Exercise details: Spot each line in the records below where the word "agent" occurs, then copy it.

Input material:
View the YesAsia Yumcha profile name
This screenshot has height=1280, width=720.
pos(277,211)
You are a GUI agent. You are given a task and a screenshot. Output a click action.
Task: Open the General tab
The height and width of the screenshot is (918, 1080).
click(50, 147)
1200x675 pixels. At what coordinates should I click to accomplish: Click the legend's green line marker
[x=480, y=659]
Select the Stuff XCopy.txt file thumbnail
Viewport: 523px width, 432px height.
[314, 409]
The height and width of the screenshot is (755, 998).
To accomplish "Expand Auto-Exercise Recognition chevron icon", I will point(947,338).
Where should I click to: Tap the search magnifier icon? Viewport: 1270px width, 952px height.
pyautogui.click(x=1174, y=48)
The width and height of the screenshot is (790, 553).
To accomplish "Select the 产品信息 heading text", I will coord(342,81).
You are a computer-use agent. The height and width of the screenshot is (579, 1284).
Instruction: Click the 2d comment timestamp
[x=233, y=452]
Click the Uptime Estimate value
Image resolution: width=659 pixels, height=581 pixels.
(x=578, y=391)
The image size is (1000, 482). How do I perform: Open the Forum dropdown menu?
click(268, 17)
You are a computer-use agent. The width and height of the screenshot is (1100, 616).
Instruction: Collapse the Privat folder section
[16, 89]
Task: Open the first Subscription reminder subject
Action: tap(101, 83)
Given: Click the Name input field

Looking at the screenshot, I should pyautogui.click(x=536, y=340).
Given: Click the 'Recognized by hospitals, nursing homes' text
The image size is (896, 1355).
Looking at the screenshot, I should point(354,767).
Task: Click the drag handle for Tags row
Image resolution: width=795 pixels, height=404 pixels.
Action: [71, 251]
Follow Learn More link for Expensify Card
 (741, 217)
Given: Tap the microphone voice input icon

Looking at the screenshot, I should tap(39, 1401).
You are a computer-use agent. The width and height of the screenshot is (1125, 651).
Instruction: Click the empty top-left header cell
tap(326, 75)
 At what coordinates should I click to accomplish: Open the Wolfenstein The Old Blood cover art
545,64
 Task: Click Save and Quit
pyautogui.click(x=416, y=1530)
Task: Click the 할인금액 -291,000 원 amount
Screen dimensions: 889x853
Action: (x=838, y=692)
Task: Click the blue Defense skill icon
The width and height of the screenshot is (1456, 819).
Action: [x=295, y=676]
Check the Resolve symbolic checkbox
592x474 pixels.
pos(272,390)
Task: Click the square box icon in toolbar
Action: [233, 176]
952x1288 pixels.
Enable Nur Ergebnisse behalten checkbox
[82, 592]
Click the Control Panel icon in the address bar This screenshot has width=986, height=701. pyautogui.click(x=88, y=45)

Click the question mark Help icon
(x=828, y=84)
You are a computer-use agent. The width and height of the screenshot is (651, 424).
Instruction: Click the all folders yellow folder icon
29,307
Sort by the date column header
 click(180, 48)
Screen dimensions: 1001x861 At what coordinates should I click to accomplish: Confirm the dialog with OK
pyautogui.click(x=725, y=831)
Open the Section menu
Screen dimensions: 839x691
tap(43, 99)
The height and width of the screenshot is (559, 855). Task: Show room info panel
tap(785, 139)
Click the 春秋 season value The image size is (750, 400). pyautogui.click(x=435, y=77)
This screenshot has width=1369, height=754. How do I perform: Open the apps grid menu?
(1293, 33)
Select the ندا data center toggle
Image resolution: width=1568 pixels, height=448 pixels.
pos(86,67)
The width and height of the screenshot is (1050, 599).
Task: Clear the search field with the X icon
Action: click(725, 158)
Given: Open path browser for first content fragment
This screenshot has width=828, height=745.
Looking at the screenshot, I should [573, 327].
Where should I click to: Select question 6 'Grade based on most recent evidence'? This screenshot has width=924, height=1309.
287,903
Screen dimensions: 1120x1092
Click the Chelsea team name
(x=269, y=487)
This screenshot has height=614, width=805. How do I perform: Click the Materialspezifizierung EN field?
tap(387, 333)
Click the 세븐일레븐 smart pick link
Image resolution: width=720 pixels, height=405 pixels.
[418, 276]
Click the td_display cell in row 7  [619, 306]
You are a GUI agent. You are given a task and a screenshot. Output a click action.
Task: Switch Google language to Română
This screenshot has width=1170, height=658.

The completed task:
You are a GUI agent. You are given a task and a screenshot. Output a click action.
You are a computer-use agent. The height and width of the screenshot is (579, 1284).
You are a computer-use agent. The width and height of the screenshot is (1100, 616).
You are a computer-use agent. The width and height of the screenshot is (1125, 651).
You are a computer-use agent. The width and height of the screenshot is (651, 424).
You are a GUI agent. You are given a task and a screenshot. Output a click action.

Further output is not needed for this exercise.